Summary
Gordana Benić: The Palace of the Last Cartographers
The book of prose poems The Palace of the Last Cartographers Gordana Benić is the final chord of her poetic multi-volume dedicated to her native Split, the city in the palace of the Roman Emperor Diocletian. The previous three poetic collections about the fantastic spring in Split's Diocletian's Palace were inspired by the vision of the Palace as a resonant box that radiates the background echo of the City that collapsed into its shell for centuries and was formed in an unusual symbiosis by decomposing the residence of the Roman emperor. The imaginary journey or (anti) travelogue of Diocletian's Palace in this book follows the fantastic cartography of the illusory Palace which, like a prism, emanates the surreal spheres of the inner landscape. Such a Palace is a time capsule that evokes flashes and images, and its magical cartography consists of fragments that gain new contexts and meanings in invisible zones.
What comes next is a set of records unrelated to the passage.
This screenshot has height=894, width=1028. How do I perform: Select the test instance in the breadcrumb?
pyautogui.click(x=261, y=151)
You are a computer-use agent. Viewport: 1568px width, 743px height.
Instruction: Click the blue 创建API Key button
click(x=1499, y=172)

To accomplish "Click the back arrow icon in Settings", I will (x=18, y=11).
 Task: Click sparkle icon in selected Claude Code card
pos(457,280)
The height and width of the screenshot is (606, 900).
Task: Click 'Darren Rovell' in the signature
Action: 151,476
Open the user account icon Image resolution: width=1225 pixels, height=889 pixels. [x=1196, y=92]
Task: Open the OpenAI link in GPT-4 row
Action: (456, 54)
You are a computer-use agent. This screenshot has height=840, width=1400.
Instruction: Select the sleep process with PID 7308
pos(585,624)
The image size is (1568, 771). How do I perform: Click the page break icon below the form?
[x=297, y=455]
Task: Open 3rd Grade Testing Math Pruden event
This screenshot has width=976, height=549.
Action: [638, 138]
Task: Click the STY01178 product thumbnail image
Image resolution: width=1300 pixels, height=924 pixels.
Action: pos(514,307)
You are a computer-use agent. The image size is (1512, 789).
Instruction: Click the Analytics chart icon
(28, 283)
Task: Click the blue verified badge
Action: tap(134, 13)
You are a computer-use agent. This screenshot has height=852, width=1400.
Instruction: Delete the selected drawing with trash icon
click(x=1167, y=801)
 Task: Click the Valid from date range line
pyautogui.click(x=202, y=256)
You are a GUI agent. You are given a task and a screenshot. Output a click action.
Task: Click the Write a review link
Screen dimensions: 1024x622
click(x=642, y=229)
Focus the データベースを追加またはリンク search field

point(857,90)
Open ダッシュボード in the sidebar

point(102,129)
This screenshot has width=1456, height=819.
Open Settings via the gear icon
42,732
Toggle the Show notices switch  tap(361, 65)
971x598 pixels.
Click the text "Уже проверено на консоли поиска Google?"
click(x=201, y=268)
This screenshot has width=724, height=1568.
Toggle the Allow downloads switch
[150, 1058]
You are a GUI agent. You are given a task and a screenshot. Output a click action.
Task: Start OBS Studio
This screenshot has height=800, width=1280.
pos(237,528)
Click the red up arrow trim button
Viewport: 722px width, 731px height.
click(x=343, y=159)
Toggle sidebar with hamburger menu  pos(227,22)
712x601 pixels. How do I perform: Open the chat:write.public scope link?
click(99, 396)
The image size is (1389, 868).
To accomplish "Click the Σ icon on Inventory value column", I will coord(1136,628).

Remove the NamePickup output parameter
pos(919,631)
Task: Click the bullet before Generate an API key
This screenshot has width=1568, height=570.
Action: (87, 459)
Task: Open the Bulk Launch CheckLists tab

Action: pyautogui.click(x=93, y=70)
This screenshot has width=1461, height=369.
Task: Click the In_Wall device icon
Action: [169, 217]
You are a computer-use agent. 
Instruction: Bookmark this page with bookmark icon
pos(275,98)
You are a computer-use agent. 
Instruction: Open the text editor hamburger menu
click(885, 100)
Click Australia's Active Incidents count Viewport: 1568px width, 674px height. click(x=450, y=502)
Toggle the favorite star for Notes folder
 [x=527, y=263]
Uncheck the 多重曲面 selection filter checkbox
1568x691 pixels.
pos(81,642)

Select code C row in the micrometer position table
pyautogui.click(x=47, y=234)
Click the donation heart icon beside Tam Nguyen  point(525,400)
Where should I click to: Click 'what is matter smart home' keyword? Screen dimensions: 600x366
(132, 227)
Diocletian's palace becomes a scene for the miraculous, behind the mask of a beautiful architectural shell, a cubist panorama is established, an almost abstract mapping that moves parallel to the real world into the world of the invisible that radiates from the material labyrinth of the imperial building. In the book The Palace, the last cartographer, Gordana Benić branches out the network of mysterious coordinates that reshaped the gravitational laws inside the Palace. With her peculiar fantasy, she always evokes magical resonances in a different way, evokes an impressive poetic cartography, and asserts herself as a unique poetess of Split's Diocletian's Palace.